The way he died -- shot in the neck and jaw by an Iraqi sniper firing through a trick taillight from the trunk of a car outside Fallujah -- makes it hard to imagine that Josh Pickard would say he was doing what he loved.
But all those who knew him best -- mother, father, brothers, friends, fellow Marines -- believe there was nowhere else he'd rather have been: a 20-year-old corporal driving a 26-ton tracked vehicle for the 2nd Assault Amphibian Battalion, Bravo Company, 3rd platoon. Team Gator. Motto: "Yat Yas."
The young man who died that December day last year left a black hole, and a warm glow, in the hearts of a lot of Mercedians -- and anyone else who got to know him. "He was a great Marine," says Cpl. Anthony Schaffer, who served in the same platoon as Josh on his second tour in Iraq. "He was probably the best (armored assault vehicle) driver I've ever seen."
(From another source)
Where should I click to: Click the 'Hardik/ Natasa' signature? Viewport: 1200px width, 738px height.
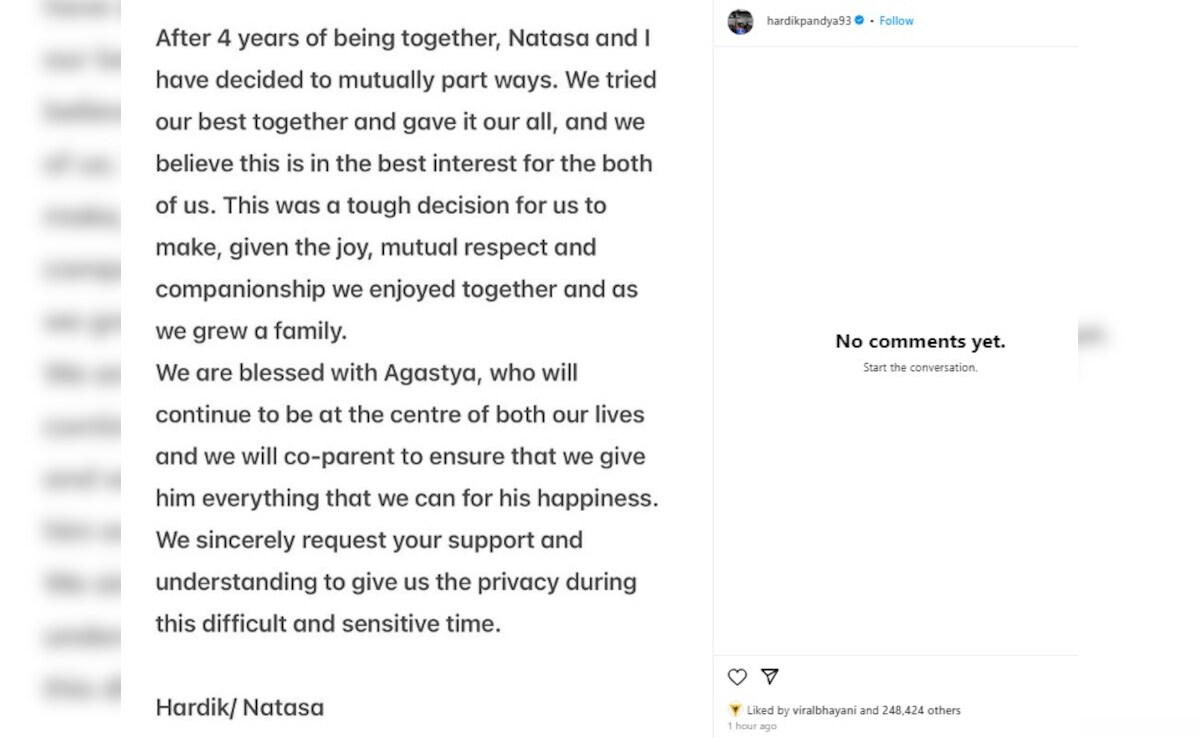click(x=240, y=707)
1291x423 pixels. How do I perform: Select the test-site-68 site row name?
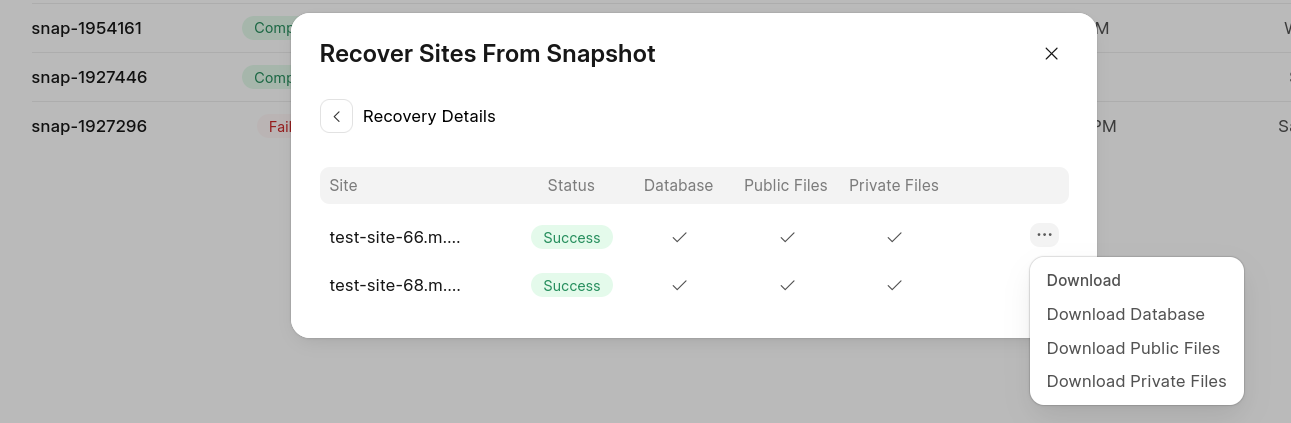(395, 286)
This is about a kid who'd knuckled three pickup trucks -- two around telephone poles -- while as sober as his minister. (As he was enlisting, his father Larry asked the recruiter, only half-joking, whether he'd have to pay for any military gear wrecked by his son.)
A kid who convinced the Haden twins, James and Stephen, to jump into lakes from cliffs near Yosemite 100 feet high -- he also talked them into skydiving. A kid who liked shooting at coyotes and squirrels with older brother Darren, singing to Brooks and Dunn, pounding a few Bud Lights. A kid who once topped out his dad's 2002 Corvette at 176 mph. A kid who carried boxing gloves in his truck, just in case somebody wanted to go a few rounds. A kid who made a younger girl at school "crave to be in the same room with him" because he made her feel so safe.
Then, at the end of high school, just as 3-year-older brother Darren had done earlier, Josh signed up for the Marines. After boot camp, and after one seven-month hitch near Fallujah, the wild kid came home a young man. Then, less than halfway through his second tour, the invincible daredevil-turned-crew chief was KIA -- killed in action.
The story of Josh Pickard has been repeated nearly 4,000 times since the U.S. invaded Iraq in March 2003. Families and friends all across America have dreaded the arrival of soldiers and Marines in dress uniforms, bearing a message none of them wants to hear. (Josh's mom, Terri, ran back into her office at a local bank, trying to hide.)
They've sung "Amazing Grace," heard taps and bagpipes, accepted flags folded into triangles and buried their Marines, soldiers, sailors and airmen.
Each death is a pebble cast into the American pond, ripples spinning outward, washing over those left behind in waves of emotion and memory.
"Predecease" is a fancy word for your kid dying before you do. Most of the KIAs in Iraq and Afghanistan have been young men, and a few women, whose lives still stretched out to unknown and unfulfilled far horizons. They weren't supposed to come home in coffins, however dignified. They were supposed to produce grandchildren, then tend to their own parents' and grandparents' memorials.
War turns that tempo inside out. "Now you will not swell the rout," wrote A.E. Housman in "To an Athlete Dying Young" in 1896, "of lads that wore their honors out/Runners whom renown outran/And the name died before the man."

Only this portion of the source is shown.